7. TAXES. The Company may withhold from any amounts payable under this
Agreement such federal, state or local taxes or other withholdings as shall be
required or permitted to be withheld pursuant to any applicable law or
regulation, the operation of any incentive, savings, retirement, or welfare or
fringe benefit plan, or by written agreement with the Executive. In addition, if
any payment to the Executive would trigger "golden parachute" excise taxes
pursuant to Section 4999 of the Internal Revenue Code of 1986, as amended (the
"Code"), or any successor provision, a gross-up payment will be provided in an
amount sufficient to make the Executive whole for applicable excise taxes and
all income, employment, additional excise taxes or any interest or penalties
with respect to such gross-up payment (the "Gross-Up Payment"). All
determinations concerning whether a Gross-Up Payment is due to the Executive and
the amount of such Gross-Up Payment will be made by a nationally recognized
certified public accounting firm (the "Accounting Firm") selected by the Company
and subject to the approval of the Executive, such approval not to be
unreasonably withheld. If the Accounting Firm determines that any Gross-Up
Payment is due to the Executive, the Company shall pay the required Gross-Up
Payment to the Executive or on the Executive's behalf within ten (10) business
days after receipt of such determination and calculations. If the Accounting
Firm determines that no "golden parachute" excise taxes would be triggered, it
will, at the same time as it makes such determination, furnish the Executive
with an opinion that the Executive has substantial authority not to report any
excise tax on the Executive's federal, state, local income or other tax return.
Any determination by the Accounting Firm as to the amount of the Gross-Up
Payment will be binding upon the Company and the Executive.

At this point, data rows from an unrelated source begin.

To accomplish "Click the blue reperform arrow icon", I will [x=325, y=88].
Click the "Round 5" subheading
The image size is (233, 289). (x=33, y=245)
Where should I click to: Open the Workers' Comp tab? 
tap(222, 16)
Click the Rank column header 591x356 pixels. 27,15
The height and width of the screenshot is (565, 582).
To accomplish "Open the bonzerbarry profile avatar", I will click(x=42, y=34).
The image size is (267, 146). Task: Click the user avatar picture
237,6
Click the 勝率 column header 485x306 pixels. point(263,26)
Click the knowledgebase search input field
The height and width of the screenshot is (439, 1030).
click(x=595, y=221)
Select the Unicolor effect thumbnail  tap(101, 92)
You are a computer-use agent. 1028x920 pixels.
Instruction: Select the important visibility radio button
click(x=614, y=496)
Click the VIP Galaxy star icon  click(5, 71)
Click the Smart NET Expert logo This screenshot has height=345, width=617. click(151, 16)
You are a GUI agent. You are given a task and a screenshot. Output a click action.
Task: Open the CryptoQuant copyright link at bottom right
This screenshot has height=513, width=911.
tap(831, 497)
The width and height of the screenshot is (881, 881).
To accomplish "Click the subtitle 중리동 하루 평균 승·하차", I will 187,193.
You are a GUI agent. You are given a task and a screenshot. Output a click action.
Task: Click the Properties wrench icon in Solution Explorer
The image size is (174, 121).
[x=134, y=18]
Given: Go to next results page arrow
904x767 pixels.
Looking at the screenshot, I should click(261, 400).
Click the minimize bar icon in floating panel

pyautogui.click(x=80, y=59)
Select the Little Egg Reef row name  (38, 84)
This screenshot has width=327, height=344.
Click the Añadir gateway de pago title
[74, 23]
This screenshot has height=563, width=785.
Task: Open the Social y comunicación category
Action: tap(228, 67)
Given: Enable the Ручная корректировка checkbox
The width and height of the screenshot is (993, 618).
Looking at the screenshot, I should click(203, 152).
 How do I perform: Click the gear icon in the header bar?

8. CONFIDENTIAL INFORMATION. The Executive shall execute and deliver to
the Company on or prior to the Effective Date an Employee Agreement Concerning
Protection of Company Property and the Arbitration of Legal Disputes
("Protection of Company Property Agreement") in the form attached hereto, the
terms of which are incorporated herein by reference; provided, however, that to
the extent that a term or provision of this Agreement conflicts with any term or
provision of the Protection of Company Property Agreement, such term or
provision of this Agreement shall prevail over such term or provision of the
Protection of Company Property Agreement.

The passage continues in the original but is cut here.